II.Synthèse d’un moteur moléculaire incorporant des fragments isolants inorganiques Une fois vérifié le caractère isolant du motif trans-platine, nous nous sommes intéressés à la synthèse d’un moteur moléculaire incorporant des fragments isolants trans-platine entre le Cp central et les groupements électroactifs ferrocènes. Afin de mettre au point les conditions de synthèse, l’élaboration d’un moteur avec un stator non fonctionnalisé (plus facile d’accès) a d’abord été développée.
1.Stratégie de synthèse Deux stratégies convergentes ont été envisagées pour obtenir le moteur cible (31) (Figure 42). La première approche consiste à utiliser une réaction de quintuple couplage catalysée au palladium comme étape clef de connexion entre le cœur organométallique 13 et les bras incorporant le fragment isolant trans-platine. Comme pour le premier prototype synthétisé par Alexandre Carella une réaction de couplage de type Negishi est envisagée entre les bromes du complexe 13 déjà décrit [35] et l’alcyne vrai du complexe trans-platine 34.
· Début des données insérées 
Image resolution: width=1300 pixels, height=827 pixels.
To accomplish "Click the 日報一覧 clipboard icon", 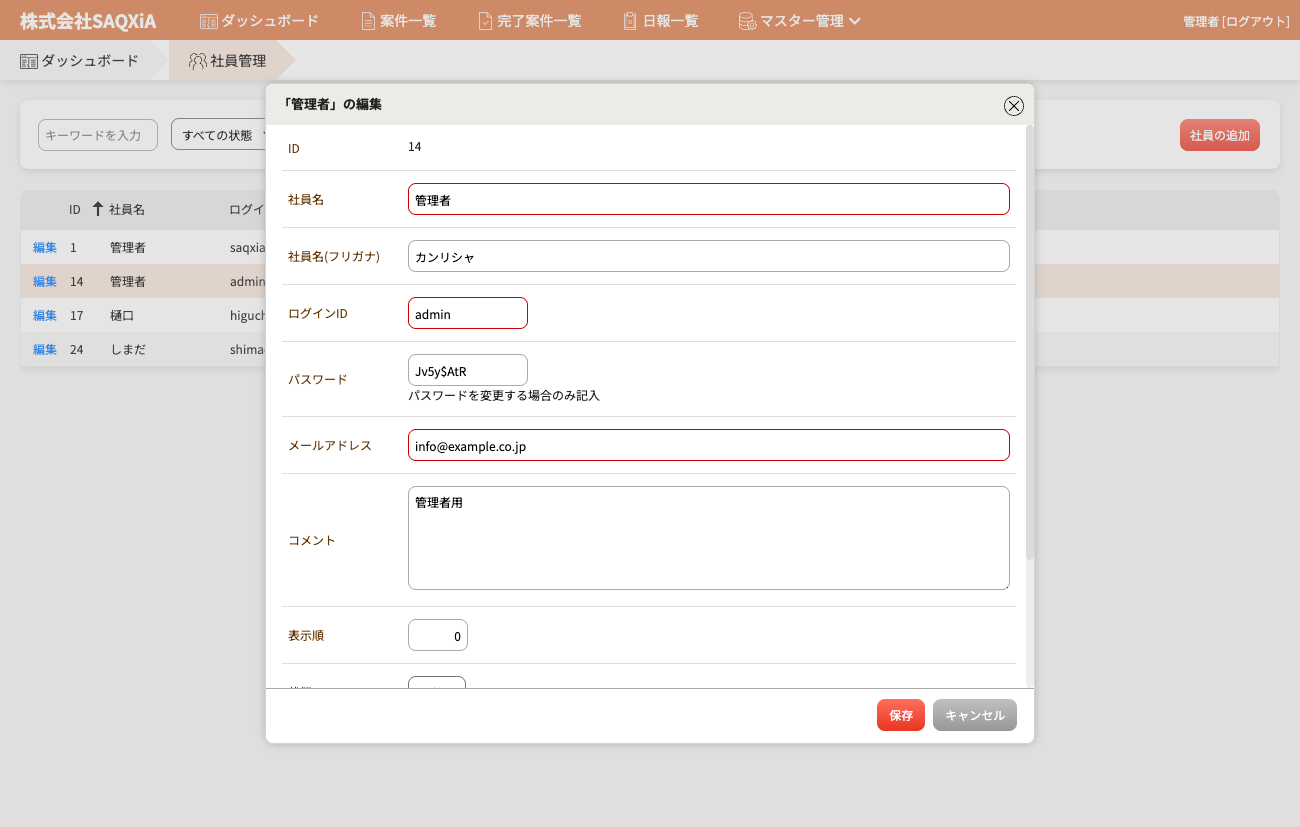I will click(630, 21).
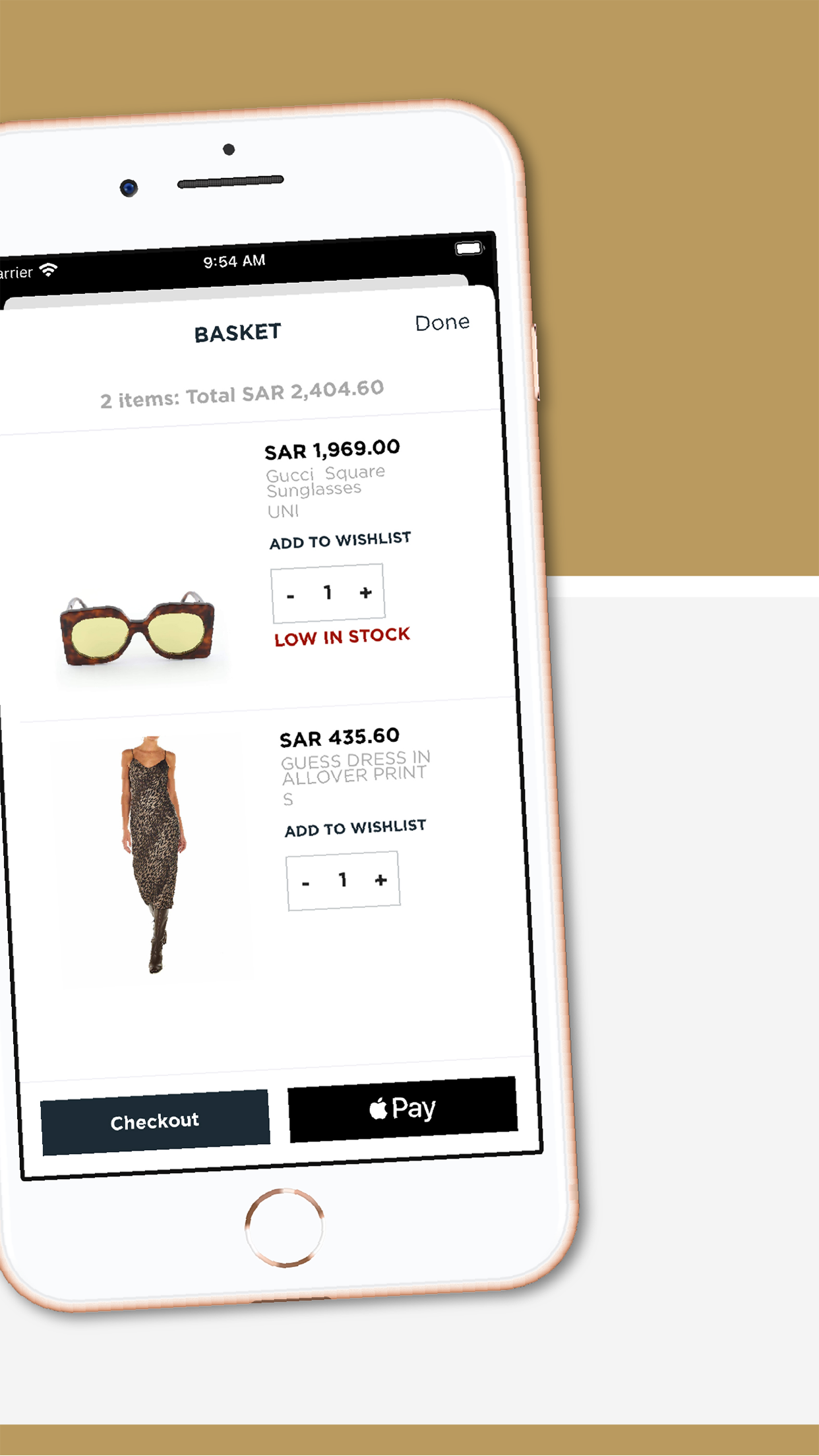
Task: Tap the SAR 1,969.00 price label
Action: point(332,450)
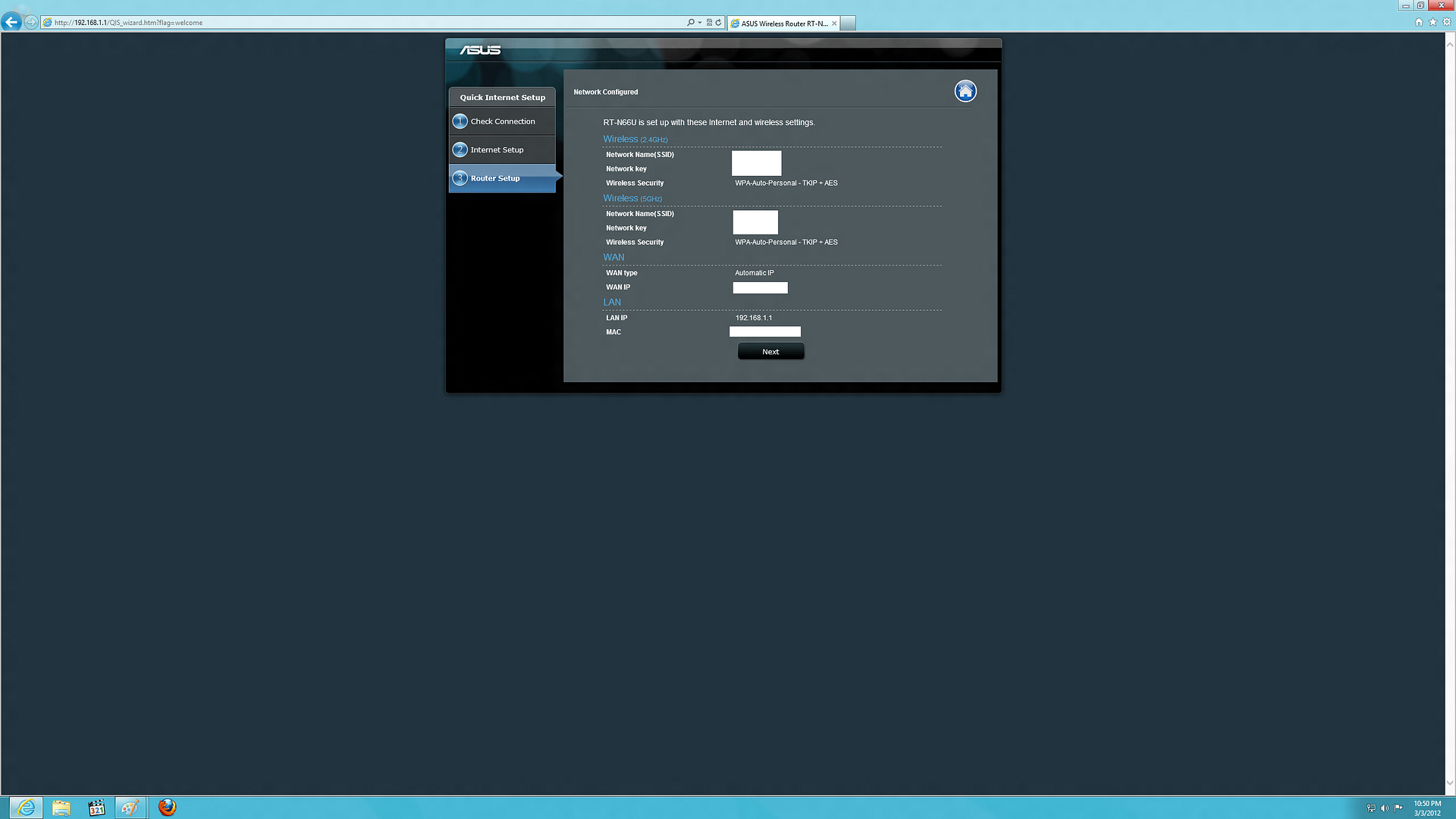
Task: Open IE Tools gear icon
Action: 1446,22
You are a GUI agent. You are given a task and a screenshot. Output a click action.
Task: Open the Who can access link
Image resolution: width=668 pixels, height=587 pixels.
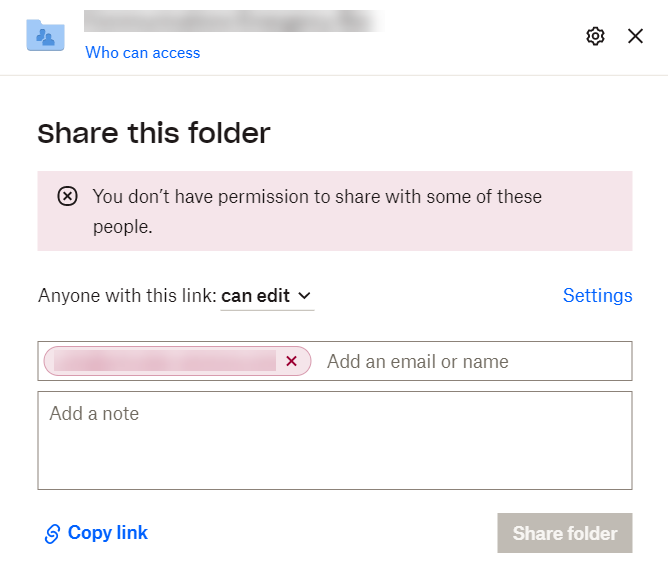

Figure 42 : Analyse rétrosynthétique.
La deuxième approche consiste à réaliser la connexion entre les bras isolants et le cœur du moteur par une réaction d’échange de ligands. La coordination de cinq complexes trans-chloro-platine 32 aux alcynes du complexe de ruthénium 44 devrait permettre d’obtenir le moteur 31.
Étant plus courte en termes de nombre d’étapes, la première approche a été essayée en premier.
2.Première approche Le complexe de ruthénium 13 étant décrit, il ne reste plus qu’à mettre au point la synthèse d’un synthon incorporant à la fois un groupement électroactif ferrocène, un fragment trans-platine isolant et une fonction alcyne.

Figure 43 : Bras isolants synthétisés.
Deux synthons plus ou moins long ont été envisagés. Le complexe l’éthynyl- (ferrocényléthynyl)bis(triéthylphosphine)platine(II) 34 est une première possibilité et peut être synthétisé en partant d’un complexe dichloroplatine(II), par déplacements successifs des deux chlorures. Un second fragment isolant plus long que le précédent, où le platine est incorporé via l’addition oxydante d’un iodure d’aryle sur un platine(0), a aussi été envisagé. Le synthon final présentera un platine coordiné par le fragment électroactif éthynylferrocène et le p-éthylnylphényl (39). Ces deux "bras" permettent de facilement moduler la taille de la molécule qui aura un diamètre de 3 nm avec 34 et 4 nm avec 39 (modélisation moléculaire avec Cérius 4.2).
a)Synthèse du "bras" fonctionnalisé court La synthèse du complexe 34 (Schéma 10) commence par la substitution d’un chlorure du trans-dichlorobis(triéthylphosphine)platine(II) par un fragment éthynylferrocène [81]. Le complexe de platine (II) et l’éthynylferrocène (1 équivalent) sont chauffés à reflux dans le chloroforme en présence de diéthylamine pendant 36 heures. Après purification par chromatographie sur colonne, le complexe 32 est obtenu avec un rendement de 74%. La géométrie trans peut être vérifiée en exploitant la valeur de la constante de couplage 1JP-Pt. En effet dans ce type de complexes, le couplage cis est beaucoup plus important (~ 3500 Hz) que le couplage trans (~ 2400 Hz) [82]. Un couplage de 2405 Hz a été observé, confirmant la géométrie trans. Le rendement de la réaction peut être amélioré en utilisant un chauffage par irradiations micro-ondes dans un tube sous pression. Ainsi, après 15 min de chauffage micro-ondes à 113°C, 32 a été obtenu avec un rendement de 86%. L’utilisation des micro-ondes permet, dans ce cas, à la fois un gain de temps et de rendement.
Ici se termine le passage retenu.